TASK GOAL:
Please edit the material below, replacing "Screen dimensions" with "Screen size" and leaving everything else unchanged.

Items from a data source
## start
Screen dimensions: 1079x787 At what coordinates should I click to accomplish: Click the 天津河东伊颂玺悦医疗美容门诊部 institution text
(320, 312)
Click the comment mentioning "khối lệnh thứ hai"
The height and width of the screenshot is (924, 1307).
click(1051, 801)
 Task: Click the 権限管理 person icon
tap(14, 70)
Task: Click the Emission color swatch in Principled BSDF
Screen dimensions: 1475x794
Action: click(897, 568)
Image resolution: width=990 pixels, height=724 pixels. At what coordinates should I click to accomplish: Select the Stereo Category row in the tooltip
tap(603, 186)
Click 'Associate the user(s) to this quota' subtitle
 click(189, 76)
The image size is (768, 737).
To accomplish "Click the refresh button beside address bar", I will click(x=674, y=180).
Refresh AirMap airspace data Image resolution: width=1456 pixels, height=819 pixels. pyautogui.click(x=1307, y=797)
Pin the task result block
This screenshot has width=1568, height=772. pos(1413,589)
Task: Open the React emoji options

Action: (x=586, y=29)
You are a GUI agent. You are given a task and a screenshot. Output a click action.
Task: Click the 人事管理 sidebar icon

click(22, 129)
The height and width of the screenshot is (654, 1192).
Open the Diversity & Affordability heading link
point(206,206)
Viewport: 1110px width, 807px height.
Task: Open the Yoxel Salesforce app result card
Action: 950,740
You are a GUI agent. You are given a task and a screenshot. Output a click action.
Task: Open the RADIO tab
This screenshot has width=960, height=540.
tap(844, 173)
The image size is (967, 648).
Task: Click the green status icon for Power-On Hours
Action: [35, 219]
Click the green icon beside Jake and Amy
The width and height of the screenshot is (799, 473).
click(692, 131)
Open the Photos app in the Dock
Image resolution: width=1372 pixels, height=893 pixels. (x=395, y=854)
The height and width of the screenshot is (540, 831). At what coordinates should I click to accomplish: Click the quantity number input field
## end
OUTPUT OF THE EXERCISE:
Screen size: 1079x787 At what coordinates should I click to accomplish: Click the 天津河东伊颂玺悦医疗美容门诊部 institution text
(320, 312)
Click the comment mentioning "khối lệnh thứ hai"
The height and width of the screenshot is (924, 1307).
click(1051, 801)
 Task: Click the 権限管理 person icon
tap(14, 70)
Task: Click the Emission color swatch in Principled BSDF
Screen size: 1475x794
Action: click(897, 568)
Image resolution: width=990 pixels, height=724 pixels. At what coordinates should I click to accomplish: Select the Stereo Category row in the tooltip
tap(603, 186)
Click 'Associate the user(s) to this quota' subtitle
 click(189, 76)
The image size is (768, 737).
To accomplish "Click the refresh button beside address bar", I will click(x=674, y=180).
Refresh AirMap airspace data Image resolution: width=1456 pixels, height=819 pixels. pyautogui.click(x=1307, y=797)
Pin the task result block
This screenshot has width=1568, height=772. pos(1413,589)
Task: Open the React emoji options

Action: (x=586, y=29)
You are a GUI agent. You are given a task and a screenshot. Output a click action.
Task: Click the 人事管理 sidebar icon

click(22, 129)
The height and width of the screenshot is (654, 1192).
Open the Diversity & Affordability heading link
point(206,206)
Viewport: 1110px width, 807px height.
Task: Open the Yoxel Salesforce app result card
Action: 950,740
You are a GUI agent. You are given a task and a screenshot. Output a click action.
Task: Open the RADIO tab
This screenshot has width=960, height=540.
tap(844, 173)
The image size is (967, 648).
Task: Click the green status icon for Power-On Hours
Action: [35, 219]
Click the green icon beside Jake and Amy
The width and height of the screenshot is (799, 473).
click(692, 131)
Open the Photos app in the Dock
Image resolution: width=1372 pixels, height=893 pixels. (x=395, y=854)
The height and width of the screenshot is (540, 831). At what coordinates should I click to accomplish: Click the quantity number input field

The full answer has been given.